I believe his point is that what you say may all be true, but it would have been preferable for purposes of getting the message out if a different case was chosen for the cause célèbre.
In particular, both the Garner and Rice cases were far more clear-cut - it is hard for anyone to reasonably argue they were justified, based on the evidence so far.
Actually doing something wrong would be a start. Every one of these cases of “cops going too far” this year has turned out to be a completely legitimate exercise of power against lawbreakers, that people are objecting to on visceral, non-logical grounds.
Why do these threads always come down to name calling or weird CT type stuff? Can’t people just have an honest difference of opinion without resorting to calling anyone who disagrees with you names like ‘racist’, calling them disingenuous because they look at it differently or saying there are weird left/right wing CTs that are behind it all?
If the races of the participants were switched and it was a gaggle of black officers responsible for the death of a white man resisting arrest, I would feel exactly the same as I do now. One’s status under the law is not determined by the color of their skin and this is nothing more than petty race-baiting where race is not an issue.
Firstly, they didn’t use “deadly force” against him - they used reasonable force that happened to have an undesireable effect because he was a morbidly obese diabetic with high blood pressure and asthma who nonetheless decided that getting into a physical confrontation with five cops was a bad idea.

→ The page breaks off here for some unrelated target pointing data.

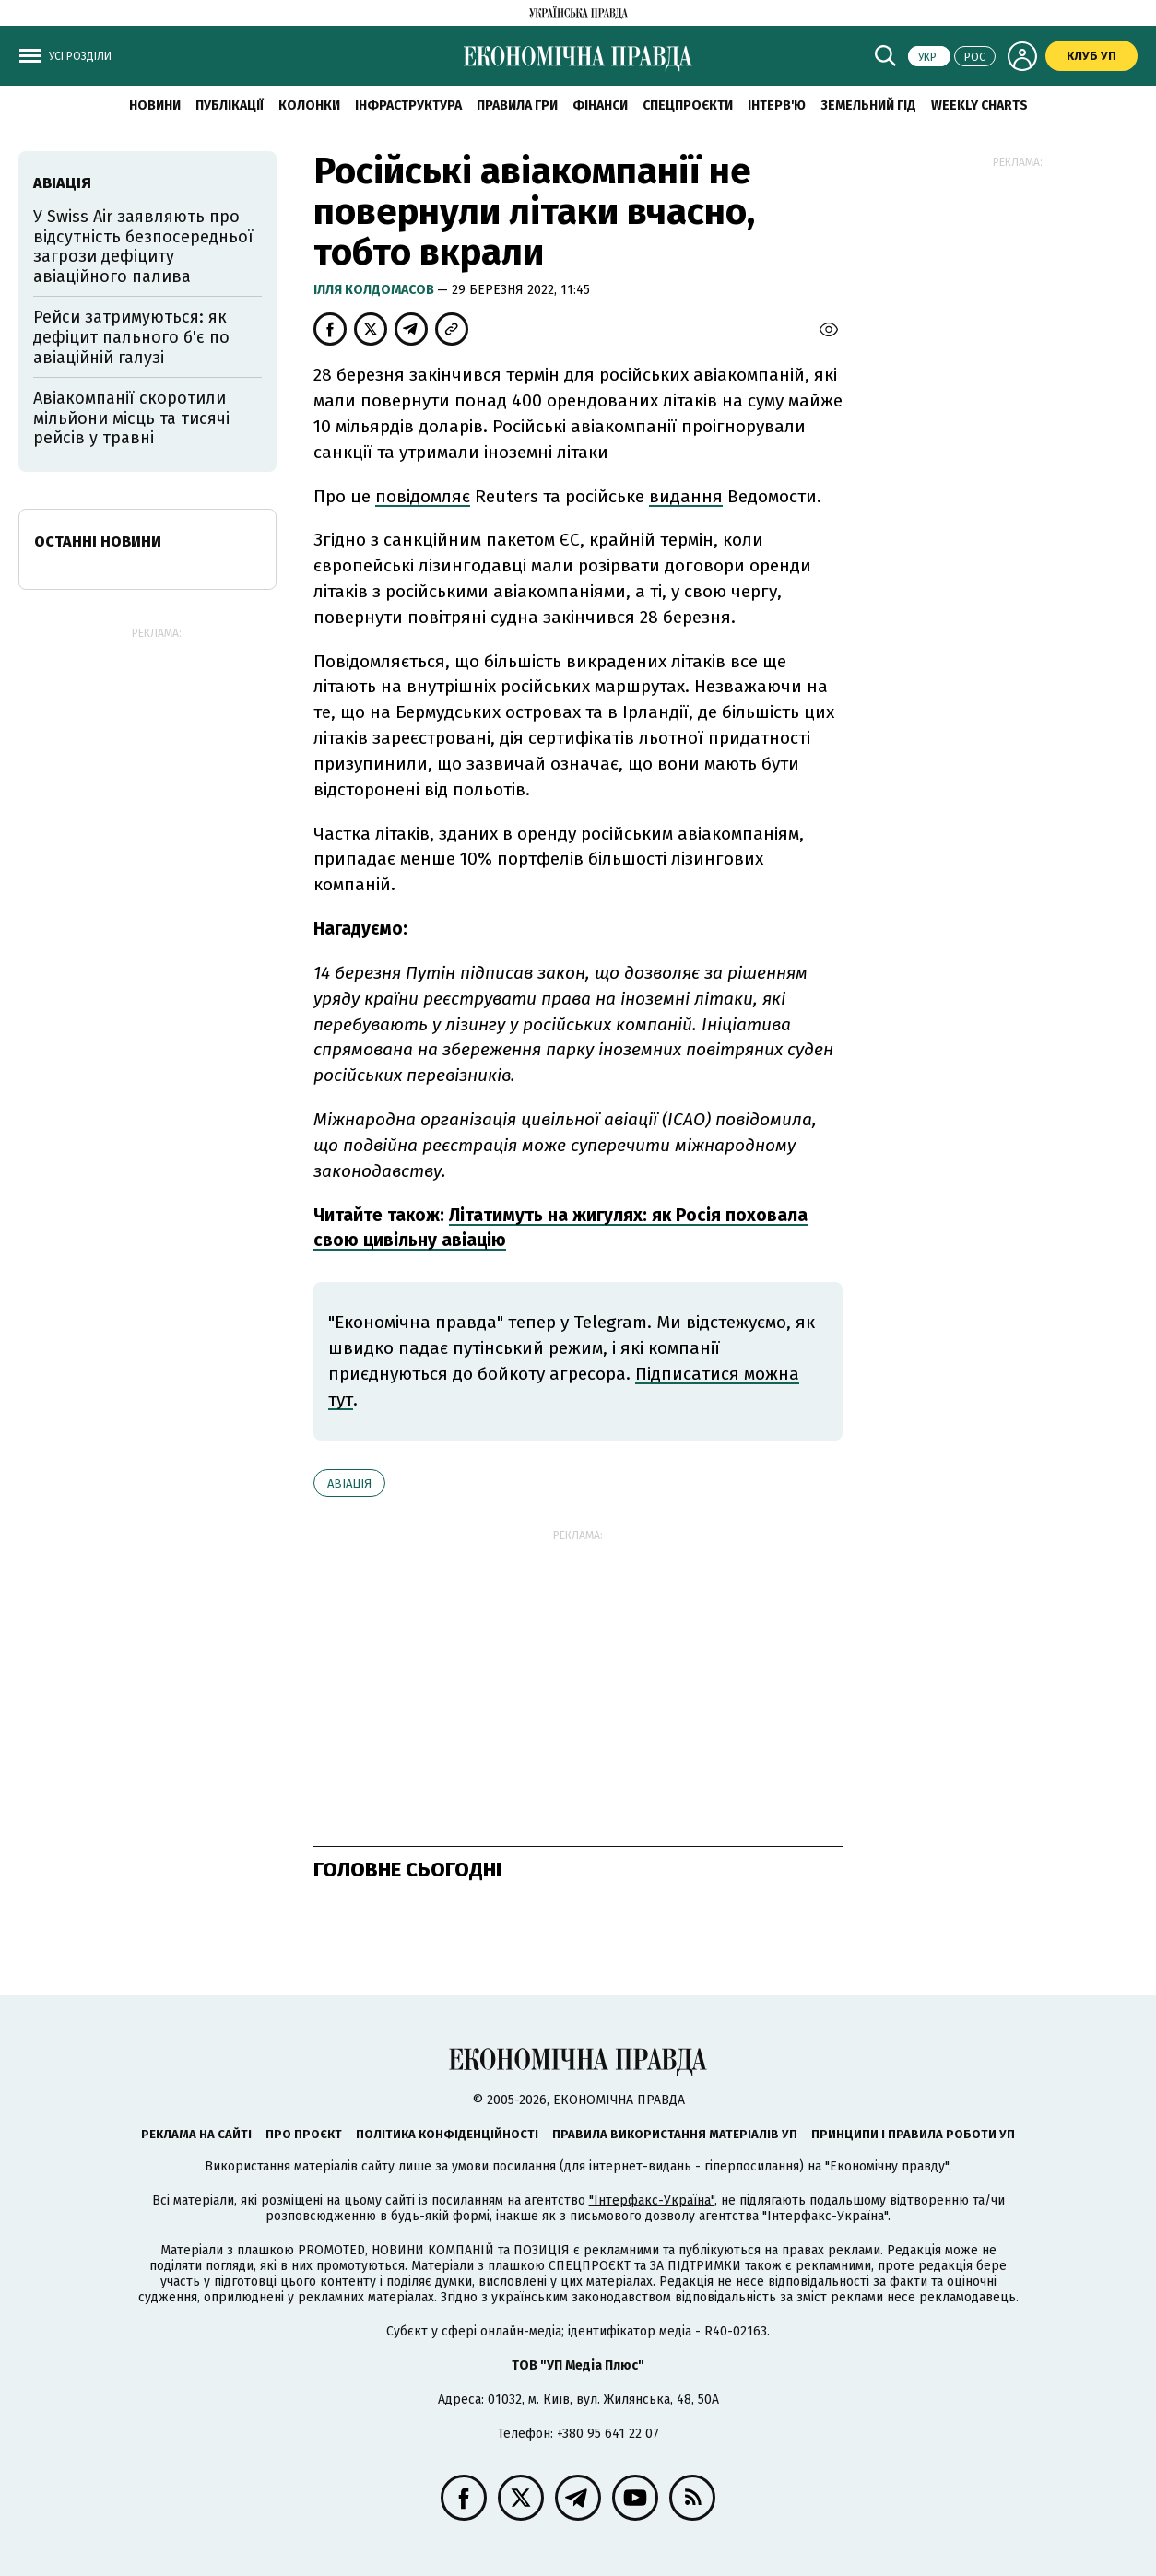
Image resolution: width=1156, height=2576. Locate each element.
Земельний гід (868, 105)
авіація (349, 1483)
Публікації (229, 105)
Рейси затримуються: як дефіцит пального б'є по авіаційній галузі (131, 337)
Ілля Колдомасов (375, 290)
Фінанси (600, 105)
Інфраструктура (408, 105)
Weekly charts (979, 105)
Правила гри (517, 105)
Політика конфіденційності (447, 2134)
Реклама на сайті (196, 2134)
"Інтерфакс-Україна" (651, 2200)
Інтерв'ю (777, 105)
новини (155, 105)
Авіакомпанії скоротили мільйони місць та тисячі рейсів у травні (131, 418)
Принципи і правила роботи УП (913, 2134)
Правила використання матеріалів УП (674, 2134)
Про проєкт (303, 2134)
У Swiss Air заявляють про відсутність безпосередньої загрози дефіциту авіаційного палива (143, 246)
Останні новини (97, 541)
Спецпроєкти (688, 105)
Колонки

Secondly, in his case, since it was not his first offense selling untaxed cigarettes, it was a Class E felony under New York law, punishable by up to four years in jail.
You’re entitled to your own view of what constitutes a legitimate excercise of police power against a criminal suspect, but not to define the motives of others. I object on entirely logical grounds: exposing Garner to the risk of serious injury or death would only be justified if he was an immediate threat to others. He wasn’t. Therefore, the police conduct wasn’t justified.